Chris Johnson is an RTC Columnist. He can be reached @ChrisDJohnsonn.
Most Team USA basketball gatherings come with a lulling standard disclaimer: we, the United States of America, produce the best basketball players in the world. We’re better than you. I like saying that today, because as the game sinks its teeth into burgeoning hoops hotbeds in far-flung locales across this here planet we call Earth, other nations are catching up. Before you know it, there will be Yao Mings and Dirk Nowitzkis and Tony Parkers sprouting up left and right, and my proclamation won’t sound so secure. Maybe we’ll actually enter international basketball events with serious doubts over our talent and athletic advantages. After all, hastily throwing a group of NBA superstars without a savvy coach to meld them into one consistent whole can, as we learned through humbling defeats at recent Pre-Coach K Team USA Tournament events, pose losing-sized problems and nation-sized freakouts. Not to worry: the day where Spain and Argentina and Russia become our competitive equals on the hardwood are a long way down the road. Our hegemony over Dr. Naismith’s game is safe for now.
Familiar names line the U-19 Team USA Roster. Elfrid Payton is not one of them (AP Photo).

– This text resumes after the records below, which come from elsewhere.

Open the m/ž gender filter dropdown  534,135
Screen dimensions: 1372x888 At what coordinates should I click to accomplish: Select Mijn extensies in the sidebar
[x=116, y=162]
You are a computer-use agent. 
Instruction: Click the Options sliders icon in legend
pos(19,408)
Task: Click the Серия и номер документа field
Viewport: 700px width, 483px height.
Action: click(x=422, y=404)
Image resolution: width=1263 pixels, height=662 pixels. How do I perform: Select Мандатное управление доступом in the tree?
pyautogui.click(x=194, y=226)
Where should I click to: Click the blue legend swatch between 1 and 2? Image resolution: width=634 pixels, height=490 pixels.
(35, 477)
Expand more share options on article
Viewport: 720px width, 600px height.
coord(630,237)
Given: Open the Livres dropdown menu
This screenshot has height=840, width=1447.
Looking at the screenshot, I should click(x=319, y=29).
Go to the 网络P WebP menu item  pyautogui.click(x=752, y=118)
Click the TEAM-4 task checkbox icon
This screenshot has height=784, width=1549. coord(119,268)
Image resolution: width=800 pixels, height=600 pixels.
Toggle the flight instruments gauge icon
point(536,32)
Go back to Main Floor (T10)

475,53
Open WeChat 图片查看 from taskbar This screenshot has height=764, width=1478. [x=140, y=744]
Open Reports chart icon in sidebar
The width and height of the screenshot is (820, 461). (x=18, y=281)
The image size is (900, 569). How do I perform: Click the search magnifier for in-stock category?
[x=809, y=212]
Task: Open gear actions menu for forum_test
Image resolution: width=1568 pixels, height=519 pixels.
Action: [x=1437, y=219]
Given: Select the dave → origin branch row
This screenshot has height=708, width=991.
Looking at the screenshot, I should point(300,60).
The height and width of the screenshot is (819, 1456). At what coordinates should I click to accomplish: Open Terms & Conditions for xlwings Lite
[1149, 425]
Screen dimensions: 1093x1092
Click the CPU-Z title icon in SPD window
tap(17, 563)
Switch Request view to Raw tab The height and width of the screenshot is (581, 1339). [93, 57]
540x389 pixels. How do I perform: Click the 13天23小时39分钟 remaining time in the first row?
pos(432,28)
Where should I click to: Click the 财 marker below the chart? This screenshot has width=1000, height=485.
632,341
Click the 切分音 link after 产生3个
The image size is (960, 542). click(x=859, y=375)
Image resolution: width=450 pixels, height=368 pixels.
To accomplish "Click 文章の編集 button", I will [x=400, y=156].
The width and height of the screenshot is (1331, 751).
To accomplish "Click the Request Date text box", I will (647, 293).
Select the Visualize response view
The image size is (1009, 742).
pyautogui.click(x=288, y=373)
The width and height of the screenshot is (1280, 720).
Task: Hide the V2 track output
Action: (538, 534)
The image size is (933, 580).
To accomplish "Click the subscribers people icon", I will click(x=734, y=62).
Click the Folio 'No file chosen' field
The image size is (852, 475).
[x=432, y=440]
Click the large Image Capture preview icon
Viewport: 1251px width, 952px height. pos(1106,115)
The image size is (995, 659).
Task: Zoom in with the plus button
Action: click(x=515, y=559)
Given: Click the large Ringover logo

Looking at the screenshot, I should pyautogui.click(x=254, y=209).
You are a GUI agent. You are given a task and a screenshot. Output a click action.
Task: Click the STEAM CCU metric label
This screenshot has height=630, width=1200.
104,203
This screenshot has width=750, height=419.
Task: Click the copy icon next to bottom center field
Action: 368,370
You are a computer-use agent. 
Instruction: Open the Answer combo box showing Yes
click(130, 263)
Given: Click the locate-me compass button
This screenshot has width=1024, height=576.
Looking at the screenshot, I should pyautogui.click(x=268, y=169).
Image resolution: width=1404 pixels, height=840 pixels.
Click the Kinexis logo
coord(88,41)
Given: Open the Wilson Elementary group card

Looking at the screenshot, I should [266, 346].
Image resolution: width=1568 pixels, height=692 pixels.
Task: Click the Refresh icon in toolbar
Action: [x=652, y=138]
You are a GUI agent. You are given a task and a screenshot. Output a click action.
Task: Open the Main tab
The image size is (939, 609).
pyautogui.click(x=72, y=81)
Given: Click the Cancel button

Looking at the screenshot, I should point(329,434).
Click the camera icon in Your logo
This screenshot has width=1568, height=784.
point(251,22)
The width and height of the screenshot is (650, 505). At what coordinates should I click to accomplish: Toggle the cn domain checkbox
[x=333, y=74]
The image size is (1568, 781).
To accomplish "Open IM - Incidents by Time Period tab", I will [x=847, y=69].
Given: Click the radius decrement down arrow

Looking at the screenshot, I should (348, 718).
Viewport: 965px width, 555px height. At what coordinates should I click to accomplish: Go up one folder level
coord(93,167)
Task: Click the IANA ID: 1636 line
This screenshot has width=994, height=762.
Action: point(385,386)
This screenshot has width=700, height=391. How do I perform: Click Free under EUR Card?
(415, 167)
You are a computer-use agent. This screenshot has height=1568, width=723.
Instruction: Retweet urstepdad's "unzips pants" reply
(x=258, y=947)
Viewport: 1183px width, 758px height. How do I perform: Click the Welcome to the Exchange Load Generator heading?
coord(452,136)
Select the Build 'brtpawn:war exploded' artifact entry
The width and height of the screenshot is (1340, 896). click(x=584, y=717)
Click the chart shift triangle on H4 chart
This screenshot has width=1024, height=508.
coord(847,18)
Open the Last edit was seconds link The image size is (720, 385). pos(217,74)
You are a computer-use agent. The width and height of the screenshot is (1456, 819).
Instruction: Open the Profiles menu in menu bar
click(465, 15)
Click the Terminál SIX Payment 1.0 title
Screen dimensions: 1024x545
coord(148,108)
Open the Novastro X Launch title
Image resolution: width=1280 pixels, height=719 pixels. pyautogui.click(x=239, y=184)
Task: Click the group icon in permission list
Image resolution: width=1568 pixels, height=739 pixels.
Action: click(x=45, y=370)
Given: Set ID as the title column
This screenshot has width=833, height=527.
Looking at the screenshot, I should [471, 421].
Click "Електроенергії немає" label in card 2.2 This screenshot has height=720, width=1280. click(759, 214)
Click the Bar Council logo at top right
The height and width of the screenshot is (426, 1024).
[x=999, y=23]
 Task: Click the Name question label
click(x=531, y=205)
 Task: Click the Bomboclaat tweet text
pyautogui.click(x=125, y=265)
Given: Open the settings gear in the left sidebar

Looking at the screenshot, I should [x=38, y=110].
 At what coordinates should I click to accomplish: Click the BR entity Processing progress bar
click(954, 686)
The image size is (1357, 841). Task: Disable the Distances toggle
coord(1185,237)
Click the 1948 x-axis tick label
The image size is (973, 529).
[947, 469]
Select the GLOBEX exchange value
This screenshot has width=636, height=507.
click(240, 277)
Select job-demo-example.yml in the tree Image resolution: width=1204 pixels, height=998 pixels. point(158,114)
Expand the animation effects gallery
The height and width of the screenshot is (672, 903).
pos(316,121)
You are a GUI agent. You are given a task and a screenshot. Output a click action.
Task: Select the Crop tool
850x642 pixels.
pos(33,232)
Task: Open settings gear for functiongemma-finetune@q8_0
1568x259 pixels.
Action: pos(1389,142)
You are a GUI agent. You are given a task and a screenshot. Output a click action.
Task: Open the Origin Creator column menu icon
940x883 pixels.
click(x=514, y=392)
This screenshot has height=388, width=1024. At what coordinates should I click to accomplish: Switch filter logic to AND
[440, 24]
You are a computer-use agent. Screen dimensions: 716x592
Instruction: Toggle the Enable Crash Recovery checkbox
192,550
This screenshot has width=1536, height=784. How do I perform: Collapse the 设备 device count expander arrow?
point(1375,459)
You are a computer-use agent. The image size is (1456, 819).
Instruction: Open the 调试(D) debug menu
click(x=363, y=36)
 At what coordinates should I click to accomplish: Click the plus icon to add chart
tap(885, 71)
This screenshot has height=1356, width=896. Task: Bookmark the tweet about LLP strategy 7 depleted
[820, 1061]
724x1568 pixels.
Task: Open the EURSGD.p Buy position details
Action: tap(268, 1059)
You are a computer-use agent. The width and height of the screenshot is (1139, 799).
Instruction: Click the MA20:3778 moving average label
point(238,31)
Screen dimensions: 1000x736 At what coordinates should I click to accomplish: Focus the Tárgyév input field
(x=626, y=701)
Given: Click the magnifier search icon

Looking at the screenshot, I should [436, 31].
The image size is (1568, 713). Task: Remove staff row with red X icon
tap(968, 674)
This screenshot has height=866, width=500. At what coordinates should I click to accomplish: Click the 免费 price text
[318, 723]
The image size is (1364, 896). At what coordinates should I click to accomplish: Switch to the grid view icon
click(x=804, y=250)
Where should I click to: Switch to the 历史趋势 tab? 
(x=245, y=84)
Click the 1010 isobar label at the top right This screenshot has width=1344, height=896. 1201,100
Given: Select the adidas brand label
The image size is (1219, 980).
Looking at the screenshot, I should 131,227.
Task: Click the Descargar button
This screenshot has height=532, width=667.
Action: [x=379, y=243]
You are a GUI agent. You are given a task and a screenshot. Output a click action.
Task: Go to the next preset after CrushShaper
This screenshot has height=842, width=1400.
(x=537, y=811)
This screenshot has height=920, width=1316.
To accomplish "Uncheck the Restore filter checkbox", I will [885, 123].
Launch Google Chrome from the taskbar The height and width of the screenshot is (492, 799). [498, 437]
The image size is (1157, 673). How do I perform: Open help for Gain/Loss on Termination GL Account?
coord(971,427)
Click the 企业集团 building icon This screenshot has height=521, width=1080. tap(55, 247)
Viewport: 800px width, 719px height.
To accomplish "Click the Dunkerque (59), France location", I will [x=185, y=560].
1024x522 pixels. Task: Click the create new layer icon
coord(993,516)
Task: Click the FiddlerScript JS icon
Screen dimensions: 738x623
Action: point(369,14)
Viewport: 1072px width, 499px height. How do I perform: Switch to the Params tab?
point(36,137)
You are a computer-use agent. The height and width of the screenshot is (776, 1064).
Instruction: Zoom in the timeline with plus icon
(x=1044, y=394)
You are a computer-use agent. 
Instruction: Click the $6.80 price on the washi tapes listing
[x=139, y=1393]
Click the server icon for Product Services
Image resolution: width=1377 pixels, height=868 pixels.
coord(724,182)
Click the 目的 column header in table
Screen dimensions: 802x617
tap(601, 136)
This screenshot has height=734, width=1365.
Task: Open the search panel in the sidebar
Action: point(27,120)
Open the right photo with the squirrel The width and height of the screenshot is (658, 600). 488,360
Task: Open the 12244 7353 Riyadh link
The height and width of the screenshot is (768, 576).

Ensuring that relative strength extends down on through the youth ranks is especially important, and if you’re interested in seeing at least a prospective few of the next generation of Dream Team legends – some players opted against participating in the Team USA festivities – Tuesday’s announcement of the final cuts on the U-19 Team USA roster might be something worth looking into. Check out that list. Depending on how closely you follow recruiting, most of these names should be familiar to you. The most recognizable name is Marcus Smart, and you definitely don’t need me to tell you why. Rasheed Sulaimon had a nice freshman season for Duke and looks ready to help the Jabari Parker-upgraded Blue Devils make a real run at the Final Four this season. Jerami Grant could be this year’s version of Michael Carter-Williams in that, much like MCW, he is a highly touted recruit who played backup minutes as a freshman (he started a few games while James Southerland was overcoming his mid-season academic eligibility roadblock), but will benefit from a massive spike in floor time his sophomore year. Montrezl Harrell is an electric frontcourt presence you probably remember best for doing this in the midst of the Spike Albrecht-spawned insanity of the first half of the national championship game. For the recruitniks, Jahlil Okafor and Justise Winslow need no introduction. Across the board, even when you account for all the players who opted against participating, there are well-known, well-established, stars-in-waiting talents ready to compete –and hopefully, hammer home the idea that our international hoops dominance, so prominent under Coach K’s guidance, is birthed in the grassroots levels – for national pride against some of the best foreign amateurs in the world.